L’impuissance du Conseil de sécurité face à la crise en Syrie offre un contraste saisissant avec les mesures rapides et décisives prises dans le cas de la Libye – même si c’est bel et bien la suite donnée à sa résolution sur la Libye qui paralyse le Conseil.

Membres permanents du Conseil, la Russie et la Chine, rejoints par des membres temporaires comme l’Afrique du Sud, le Brésil et l’Inde, avancent que les États occidentaux ont outrepassé le mandat de la résolution 1973 sur la Libye, en apportant leur soutien à l’opposition et en favorisant un « changement de régime » à Tripoli.

Ils soupçonnent les partisans d’une résolution plutôt modérée sur la Syrie – le Royaume-Uni et la France principalement – de vouloir faire de même à Damas et ont juré de les mettre en échec, laissant de fait au régime syrien toute latitude pour poursuivre sa répression.

Pourquoi le peuple syrien devrait-il payer le prix – en termes de vies humaines, de déplacement, de torture et de mauvais traitements – de cette querelle politique entre les membres du Conseil ?

Il est tout à fait légitime de s’interroger sur les motivations des mesures proposées par la France, le Royaume-Uni, les États-Unis et d’autres. Mais qu’il faille faire quelque chose – et dès maintenant – pour mettre fin au carnage en Syrie n’en demeure pas moins incontestable.
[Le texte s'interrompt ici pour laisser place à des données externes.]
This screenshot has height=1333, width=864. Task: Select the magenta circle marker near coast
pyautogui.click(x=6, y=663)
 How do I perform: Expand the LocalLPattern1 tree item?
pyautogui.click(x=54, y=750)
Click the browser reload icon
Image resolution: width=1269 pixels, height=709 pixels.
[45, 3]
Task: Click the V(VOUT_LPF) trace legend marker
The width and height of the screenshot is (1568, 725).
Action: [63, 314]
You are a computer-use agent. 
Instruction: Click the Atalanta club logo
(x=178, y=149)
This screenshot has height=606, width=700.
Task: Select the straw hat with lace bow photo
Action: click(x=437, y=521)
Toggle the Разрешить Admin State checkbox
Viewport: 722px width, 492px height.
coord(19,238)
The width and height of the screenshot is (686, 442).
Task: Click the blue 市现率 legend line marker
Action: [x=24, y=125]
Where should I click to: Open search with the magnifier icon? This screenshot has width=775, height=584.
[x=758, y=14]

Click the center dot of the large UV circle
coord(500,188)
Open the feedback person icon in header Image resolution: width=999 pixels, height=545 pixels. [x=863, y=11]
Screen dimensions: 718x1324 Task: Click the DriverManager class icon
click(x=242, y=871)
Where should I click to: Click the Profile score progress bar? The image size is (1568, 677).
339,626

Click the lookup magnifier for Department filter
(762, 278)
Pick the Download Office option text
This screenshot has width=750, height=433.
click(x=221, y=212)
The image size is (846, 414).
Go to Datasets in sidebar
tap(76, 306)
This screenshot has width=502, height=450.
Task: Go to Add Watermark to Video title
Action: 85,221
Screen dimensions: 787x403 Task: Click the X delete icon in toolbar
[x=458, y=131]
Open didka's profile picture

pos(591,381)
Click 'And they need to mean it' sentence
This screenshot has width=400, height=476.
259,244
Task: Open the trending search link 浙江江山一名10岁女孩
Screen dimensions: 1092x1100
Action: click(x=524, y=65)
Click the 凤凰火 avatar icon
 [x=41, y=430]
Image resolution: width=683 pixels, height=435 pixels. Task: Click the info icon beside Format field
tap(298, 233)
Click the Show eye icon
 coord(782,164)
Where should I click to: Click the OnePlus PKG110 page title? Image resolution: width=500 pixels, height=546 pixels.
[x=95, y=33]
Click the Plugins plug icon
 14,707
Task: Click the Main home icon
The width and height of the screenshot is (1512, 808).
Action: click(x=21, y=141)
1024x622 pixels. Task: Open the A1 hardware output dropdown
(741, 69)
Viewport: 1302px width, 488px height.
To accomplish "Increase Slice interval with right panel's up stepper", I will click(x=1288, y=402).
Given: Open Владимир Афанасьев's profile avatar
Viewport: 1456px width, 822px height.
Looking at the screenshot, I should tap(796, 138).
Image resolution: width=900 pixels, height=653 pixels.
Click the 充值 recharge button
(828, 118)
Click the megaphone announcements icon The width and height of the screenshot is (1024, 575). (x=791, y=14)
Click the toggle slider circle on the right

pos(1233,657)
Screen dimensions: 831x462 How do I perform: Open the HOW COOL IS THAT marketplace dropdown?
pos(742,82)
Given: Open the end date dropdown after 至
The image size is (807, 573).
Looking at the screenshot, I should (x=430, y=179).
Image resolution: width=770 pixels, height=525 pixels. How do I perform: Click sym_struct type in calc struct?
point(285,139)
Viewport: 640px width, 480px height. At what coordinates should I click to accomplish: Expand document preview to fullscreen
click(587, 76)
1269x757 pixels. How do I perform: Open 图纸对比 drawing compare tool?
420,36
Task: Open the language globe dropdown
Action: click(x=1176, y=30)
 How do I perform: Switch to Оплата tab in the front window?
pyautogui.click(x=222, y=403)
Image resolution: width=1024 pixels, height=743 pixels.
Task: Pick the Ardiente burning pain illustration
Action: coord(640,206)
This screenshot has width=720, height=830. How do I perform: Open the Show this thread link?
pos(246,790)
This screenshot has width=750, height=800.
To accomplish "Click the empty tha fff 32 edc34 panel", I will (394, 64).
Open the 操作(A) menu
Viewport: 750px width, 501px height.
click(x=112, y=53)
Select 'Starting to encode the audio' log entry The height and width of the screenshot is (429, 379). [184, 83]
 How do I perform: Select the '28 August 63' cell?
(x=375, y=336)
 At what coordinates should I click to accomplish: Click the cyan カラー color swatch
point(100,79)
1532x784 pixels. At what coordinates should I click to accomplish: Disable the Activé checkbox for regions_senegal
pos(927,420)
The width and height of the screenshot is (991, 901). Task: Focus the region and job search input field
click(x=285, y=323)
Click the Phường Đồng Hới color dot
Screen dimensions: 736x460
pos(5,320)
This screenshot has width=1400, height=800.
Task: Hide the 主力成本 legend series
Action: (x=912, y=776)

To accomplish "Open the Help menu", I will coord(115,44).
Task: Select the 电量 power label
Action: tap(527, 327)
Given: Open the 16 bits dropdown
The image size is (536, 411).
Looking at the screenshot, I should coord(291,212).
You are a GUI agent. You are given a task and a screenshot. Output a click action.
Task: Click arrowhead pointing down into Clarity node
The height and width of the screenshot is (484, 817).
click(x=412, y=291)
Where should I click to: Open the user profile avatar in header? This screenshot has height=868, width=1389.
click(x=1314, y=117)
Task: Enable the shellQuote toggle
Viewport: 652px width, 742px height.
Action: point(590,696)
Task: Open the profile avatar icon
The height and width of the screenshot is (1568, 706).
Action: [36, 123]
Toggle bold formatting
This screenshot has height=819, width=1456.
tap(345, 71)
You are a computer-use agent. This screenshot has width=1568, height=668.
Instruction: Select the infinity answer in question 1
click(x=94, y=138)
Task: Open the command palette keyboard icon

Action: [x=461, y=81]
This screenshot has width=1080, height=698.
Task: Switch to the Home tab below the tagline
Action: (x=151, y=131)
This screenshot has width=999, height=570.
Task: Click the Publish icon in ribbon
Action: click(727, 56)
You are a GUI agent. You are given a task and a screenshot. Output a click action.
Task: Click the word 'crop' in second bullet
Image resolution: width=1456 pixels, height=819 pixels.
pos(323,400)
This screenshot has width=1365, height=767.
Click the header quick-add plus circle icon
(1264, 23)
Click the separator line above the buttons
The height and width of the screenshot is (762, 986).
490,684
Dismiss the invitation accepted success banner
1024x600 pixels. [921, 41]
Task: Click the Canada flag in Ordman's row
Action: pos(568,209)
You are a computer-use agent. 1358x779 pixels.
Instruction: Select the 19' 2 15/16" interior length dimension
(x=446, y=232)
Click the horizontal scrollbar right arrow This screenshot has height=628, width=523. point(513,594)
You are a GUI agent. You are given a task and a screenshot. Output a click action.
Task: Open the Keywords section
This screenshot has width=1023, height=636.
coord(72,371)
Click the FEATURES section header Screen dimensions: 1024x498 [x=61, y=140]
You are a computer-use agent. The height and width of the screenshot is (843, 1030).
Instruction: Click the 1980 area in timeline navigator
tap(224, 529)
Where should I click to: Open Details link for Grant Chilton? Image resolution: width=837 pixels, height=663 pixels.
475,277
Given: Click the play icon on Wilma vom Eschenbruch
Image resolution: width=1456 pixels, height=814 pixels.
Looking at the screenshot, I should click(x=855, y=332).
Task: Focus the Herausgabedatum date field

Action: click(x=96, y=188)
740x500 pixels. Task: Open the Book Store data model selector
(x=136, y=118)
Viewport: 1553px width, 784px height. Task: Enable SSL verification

S’ils soupçonnent les États occidentaux d’arrière-pensées inavouées, il est de la responsabilité de pays comme l’Afrique du Sud, le Brésil et l’Inde, qui aspirent à jouer un rôle central dans la direction des affaires du monde, de débattre avec les autres membres du Conseil pour faire en sorte que la résolution adoptée soit vouée à la protection des civils.

Toutefois, ces trois membres temporaires – et a fortiori la Chine et la Russie qui ont leurs propres raisons pour traîner les pieds quant à une action du Conseil de sécurité sur la Syrie – n’ont pas proposé de solution crédible et refusent même de débattre du texte du projet de résolution.

Qu’il s’agisse de l’Afrique du Sud, du Brésil et de l’Inde n’a rien d’anodin. Ces trois États constituent, avec la Chine et la Russie, le BRICS, groupe dont l’influence ne cesse de croître. À la différence des deux derniers, l’Afrique du Sud, le Brésil et l’Inde sont des démocraties dynamiques. Leur histoire récente est marquée par des luttes populaires en faveur des droits fondamentaux et des libertés, dont se souviennent ou auxquelles ont même pris part nombre de personnes en position de leadership dans ces trois pays.

Leur position toute particulière leur offre la possibilité d’ouvrir une voie indépendante au sein du Conseil de sécurité. Ils sont assez forts pour résister aux pressions politiques et économiques des détenteurs traditionnels du pouvoir et nourrir leurs propres ambitions à l’échelon régional et même mondial.

En tant que sociétés libres et ouvertes, qu’on ne saurait accuser d’entretenir des intentions néocolonialistes, ils jouissent sans nul doute d’une plus grande crédibilité et légitimité lorsqu’ils prennent fait et cause pour les droits humains là où ils sont piétinés.

Si ces trois États soutenaient une résolution du Conseil sur la Syrie qui fasse clairement savoir à Bachar el Assad et à son entourage qu’ils n’échapperont pas à la justice pour les crimes qu’ils ont commis, il serait très délicat d’un point de vue politique pour la Chine et la Russie d’y opposer leur veto.

Toutefois, jusqu’à présent, l’Afrique du Sud, le Brésil et l’Inde n’ont pas exercé le leadership que l’on était en droit d’espérer.

Alors que la situation en Syrie ne cesse de se détériorer, à tel point que des acteurs clés tels que la Ligue arabe, le Conseil de coopération du Golfe et aujourd’hui le gouvernement saoudien ont dénoncé le bain de sang auquel le monde assiste, la question reste en suspens de savoir si ces trois États continueront de se conformer à la position de la Chine et de la Russie.

Ils devraient s’en abstenir. Le temps est venu pour l’Afrique du Sud, le Brésil et l’Inde, ensemble ou séparément, de se lever et de se faire entendre. Ils doivent montrer au monde qu’ils peuvent et vont agir, en tant que voix fortes et indépendantes au sein du Conseil, pour défendre sur la scène internationale des droits dont leurs propres citoyens doivent bénéficier et qu’ils considèrent comme universels. Il importe qu’ils réussissent le test syrien.